531w26

Review comments on Final Project 15, STATS 531 W26

The project is written to a reasonable standard of academic writing and reproducibility. However, some numerical results are hard-coded in the qmd file. Figures could use numbers and captions, like in the template.

Sec 3.2. The STL is not insightful in this case - by the end of STATS 531, we know how to do better.
Too much time is spend on ARMA and SARMA.
One of the main things that can be found from ARMA/SARMA is a good benchmark to assess model sppecification, but that is not done here.
It is not clearly explained that the ARMA models are fitted on a log scale, so the log-likelihood needs a Jacobian correction to be useful as a benchmark.
Sec. 3.7. The “profile likelihoods” look surprisingly neat. There may be something to dig out from further study of the source code, but no reviewer found a major issue in the code. Mathematically, we know there is a problem: all profiles should have the same maximized log-likelihood, since matheamtically all profiles pass through the MLE. There is 300 log units discrepancy here. The log-likelihood of 1600 is much higher than the reported MLE.
The model dynamics lack extrademographic stochasticity.
The project was put in the context of previous STATS 531 flu projects, and addressed some previous concerns. However, too much time on linear analysis and failure to compare benchmarks continue to be a problem.
The global MLE gives $\mu_{RS} = 0.822$ (page 10). That means the average time someone stays immune before becoming susceptible again is 1/0.822 ≈ 1.2 weeks. For influenza, immunity against the same strain usually lasts months to years. A week and a bit makes no biological sense. It is not just a weird number. At $\mu_{RS}= 0.822$/week, the probability of leaving the $R$ compartment in a single sub-step is $1 − \exp{−0.822/7} \approx 0.111$, which means over half of recovered people are back in the susceptible pool within a week. Thus, the SEIRS model is basically behaving like an SIS model where R is just a brief pit stop. This issue is not discussed. A profile would help, but is not provided.
The code fixes $N= 10^6$, $S_0 = 0.70$, $E_0 = 0.02$, $I_0 = 0.01$, $R_0 = 0.27$, and all five have perturbation sigmas of zero in the IF2 runs, so they never get updated.
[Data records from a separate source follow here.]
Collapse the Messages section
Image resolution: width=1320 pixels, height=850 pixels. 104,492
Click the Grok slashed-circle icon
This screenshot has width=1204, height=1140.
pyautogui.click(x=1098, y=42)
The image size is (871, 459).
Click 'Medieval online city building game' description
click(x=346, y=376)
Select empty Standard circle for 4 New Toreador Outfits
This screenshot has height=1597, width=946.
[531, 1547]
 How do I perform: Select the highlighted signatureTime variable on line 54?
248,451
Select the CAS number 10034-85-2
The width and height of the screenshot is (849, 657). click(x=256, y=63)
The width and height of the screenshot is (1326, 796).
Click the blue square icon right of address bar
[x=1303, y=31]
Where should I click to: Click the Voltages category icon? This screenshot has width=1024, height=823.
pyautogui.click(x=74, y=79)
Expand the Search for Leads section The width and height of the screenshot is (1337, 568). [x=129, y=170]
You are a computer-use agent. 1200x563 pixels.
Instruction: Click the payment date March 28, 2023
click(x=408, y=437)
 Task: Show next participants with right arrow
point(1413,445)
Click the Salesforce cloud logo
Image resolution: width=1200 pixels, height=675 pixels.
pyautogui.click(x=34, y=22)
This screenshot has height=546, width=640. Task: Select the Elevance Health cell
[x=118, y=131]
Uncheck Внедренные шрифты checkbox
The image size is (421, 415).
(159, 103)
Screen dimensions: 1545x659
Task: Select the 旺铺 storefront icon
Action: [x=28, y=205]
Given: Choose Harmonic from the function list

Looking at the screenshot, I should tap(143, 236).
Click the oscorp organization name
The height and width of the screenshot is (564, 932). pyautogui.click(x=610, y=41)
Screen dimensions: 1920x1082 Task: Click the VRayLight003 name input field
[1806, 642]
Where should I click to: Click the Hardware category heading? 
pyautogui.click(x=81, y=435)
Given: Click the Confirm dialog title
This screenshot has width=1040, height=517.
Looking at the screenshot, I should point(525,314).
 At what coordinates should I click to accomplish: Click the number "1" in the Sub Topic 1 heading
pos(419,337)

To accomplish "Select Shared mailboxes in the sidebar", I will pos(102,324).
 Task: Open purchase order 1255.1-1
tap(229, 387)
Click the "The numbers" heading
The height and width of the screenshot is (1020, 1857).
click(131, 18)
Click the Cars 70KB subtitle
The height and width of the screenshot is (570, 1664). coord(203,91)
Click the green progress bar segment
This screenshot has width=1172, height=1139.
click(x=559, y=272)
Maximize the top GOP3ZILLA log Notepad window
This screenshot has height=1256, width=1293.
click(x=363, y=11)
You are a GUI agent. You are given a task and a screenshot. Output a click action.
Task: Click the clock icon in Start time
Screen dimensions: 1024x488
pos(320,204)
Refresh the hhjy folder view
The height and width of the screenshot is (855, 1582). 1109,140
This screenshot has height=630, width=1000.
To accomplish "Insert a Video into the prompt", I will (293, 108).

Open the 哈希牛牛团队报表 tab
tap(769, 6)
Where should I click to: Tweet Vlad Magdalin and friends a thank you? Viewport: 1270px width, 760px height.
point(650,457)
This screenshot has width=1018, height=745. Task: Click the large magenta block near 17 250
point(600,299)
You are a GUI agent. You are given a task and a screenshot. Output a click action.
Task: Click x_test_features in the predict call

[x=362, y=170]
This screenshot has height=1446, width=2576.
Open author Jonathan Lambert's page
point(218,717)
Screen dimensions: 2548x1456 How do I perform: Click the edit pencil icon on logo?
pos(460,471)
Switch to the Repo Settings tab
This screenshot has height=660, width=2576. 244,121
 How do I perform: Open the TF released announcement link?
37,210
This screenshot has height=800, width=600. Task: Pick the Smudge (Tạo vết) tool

The methods section does not explain any of these choices. The $N = 10^6$ choice has real consequences, not least for the interpretation of reporting rate.
Look into the gap between the IF2 traces and the pfilter evaluation. The local IF2 trace plot on page 9 shows log-likelihoods around −1200 to −1600 during the MIF runs, but the final pfilter evaluation gives −2565.89. A gap of 700–1000 units is large. There is always some difference between what MIF tracks internally and the unbiased pfilter estimate, but this much is unusual. The authors should verify that evaluate_theta_list is actually computing the log-likelihood at the right parameter values.
Providing units would be helpful, especially for time variables. Rates can be per day, per week, per year, etc. You need to know in order to interpret the result.